# Value Iteration in a grid world

### Import necessary libraries

In [13]:
import numpy as np
import json, operator

### Set default parameters and initialize variables

In [14]:
size_x = 4
size_y = 3
step_cost = -0.04
gamma = 0.5
prob_success = 0.8
convergence = 1
prob_fail = (1 - prob_success) / 2
world_print = [[0 for x in range(size_x)] for y in range(size_y)] 
world_access = [[0 for x in range(size_x)] for y in range(size_y)]  
world_reward = [[0 for x in range(size_x)] for y in range(size_y)]

### Helpfunctions for printing the world

In [3]:
def printRow(arr,y,length):
    print("|",end="")
    for elem in arr[y]:
        print(str(elem).center(length),end="")
        print("|",end="")
    print(end="\n")
    

def printSpace(width, length):
    print("+"+str("").center(length,"-")+"+",end="")
    for w in range(width-2):
        print(str("").center(length,"-")+"+",end="")
    print(str("").center(length,"-")+"+")
    
    
def printWorld(world):
    i=0
    for h in range(len(world)*2+1):
        if(h%2==1):
            printRow(world,i,len(world[0]))
            i+=1
        else:
            printSpace(len(world[0]), len(world[0]))

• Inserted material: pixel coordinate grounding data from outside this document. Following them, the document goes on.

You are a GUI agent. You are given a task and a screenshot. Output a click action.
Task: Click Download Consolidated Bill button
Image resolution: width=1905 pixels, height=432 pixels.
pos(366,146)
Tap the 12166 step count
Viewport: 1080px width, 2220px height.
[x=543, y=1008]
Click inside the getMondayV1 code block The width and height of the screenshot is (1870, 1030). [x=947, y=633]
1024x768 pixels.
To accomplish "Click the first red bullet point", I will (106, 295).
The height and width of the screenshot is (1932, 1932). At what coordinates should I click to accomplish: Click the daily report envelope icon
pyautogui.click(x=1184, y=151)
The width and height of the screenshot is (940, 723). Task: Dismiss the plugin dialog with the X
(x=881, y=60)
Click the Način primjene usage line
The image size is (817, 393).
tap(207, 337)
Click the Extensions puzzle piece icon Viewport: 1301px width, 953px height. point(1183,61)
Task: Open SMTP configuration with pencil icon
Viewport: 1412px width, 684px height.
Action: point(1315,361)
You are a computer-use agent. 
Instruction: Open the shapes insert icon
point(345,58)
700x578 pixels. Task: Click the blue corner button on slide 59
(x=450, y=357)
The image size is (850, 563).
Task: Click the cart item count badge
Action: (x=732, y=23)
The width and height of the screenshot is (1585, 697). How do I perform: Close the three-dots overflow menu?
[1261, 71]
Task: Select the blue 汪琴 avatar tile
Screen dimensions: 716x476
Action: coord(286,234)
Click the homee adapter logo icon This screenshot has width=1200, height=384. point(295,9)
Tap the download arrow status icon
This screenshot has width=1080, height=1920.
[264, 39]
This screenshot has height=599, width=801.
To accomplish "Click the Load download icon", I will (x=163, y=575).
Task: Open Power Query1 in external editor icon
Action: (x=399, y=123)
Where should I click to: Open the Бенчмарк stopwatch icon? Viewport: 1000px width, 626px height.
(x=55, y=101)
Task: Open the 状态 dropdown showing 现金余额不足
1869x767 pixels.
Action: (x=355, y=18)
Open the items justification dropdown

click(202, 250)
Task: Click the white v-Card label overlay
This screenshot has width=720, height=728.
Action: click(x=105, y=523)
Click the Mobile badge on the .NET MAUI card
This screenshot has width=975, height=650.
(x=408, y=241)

### Import grid world information from JSON file

In [4]:
def readJson():
    with open('world.json') as json_data:
        d = json.load(json_data)
        print("JSON file content")
        print(d)
        return d
       
        
json_data = readJson() 

JSON file content
{'world': [{'row': [{'cell': ['_', 0, 0]}, {'cell': ['_', 0, 0]}, {'cell': ['_', 0, 0]}, {'cell': ['G', 1, 1]}]}, {'row': [{'cell': ['_', 0, 0]}, {'cell': ['#', -1, 0]}, {'cell': ['_', 0, 0]}, {'cell': ['T', 1, -1]}]}, {'row': [{'cell': ['_', 0, 0]}, {'cell': ['_', 0, 0]}, {'cell': ['_', 0, 0]}, {'cell': ['_', 0, 0]}]}]}


### Distribute grid world information to corresponding variables

In [5]:
def initializeWorld(json_data):
    global world_print
    global world_access
    global world_reward
    i = 0
    for row in json_data['world']:
        j = 0
        for cell in row['row']:
            world_print[i][j]= cell['cell'][0]
            world_access[i][j]= cell['cell'][1]
            world_reward[i][j]= cell['cell'][2]
            j=j+1
        i=i+1
        

initializeWorld(json_data)
print("World")    
printWorld(world_print)
print("Accessibility")
printWorld(world_access)
print("Default rewards")
printWorld(world_reward)

World
+----+----+----+----+
| _  | _  | _  | G  |
+----+----+----+----+
| _  | #  | _  | T  |
+----+----+----+----+
| _  | _  | _  | _  |
+----+----+----+----+
Accessibility
+----+----+----+----+
| 0  | 0  | 0  | 1  |
+----+----+----+----+
| 0  | -1 | 0  | 1  |
+----+----+----+----+
| 0  | 0  | 0  | 0  |
+----+----+----+----+
Default rewards
+----+----+----+----+
| 0  | 0  | 0  | 1  |
+----+----+----+----+
| 0  | 0  | 0  | -1 |
+----+----+----+----+
| 0  | 0  | 0  | 0  |
+----+----+----+----+


### Calculation methods for all possible steps

In [6]:
def up(y_coord, x_coord):
    global world_access
    global world_reward
    
    if(y_coord == 0 or world_access[y_coord - 1][x_coord] < 0):
        return world_reward[y_coord][x_coord]
    return world_reward[y_coord -1][x_coord]
    
def down(y_coord, x_coord):
    global world_access
    global world_reward
    
    if(y_coord == size_y - 1 or world_access[y_coord + 1][x_coord] < 0):
        return world_reward[y_coord][x_coord]
    return world_reward[y_coord + 1][x_coord]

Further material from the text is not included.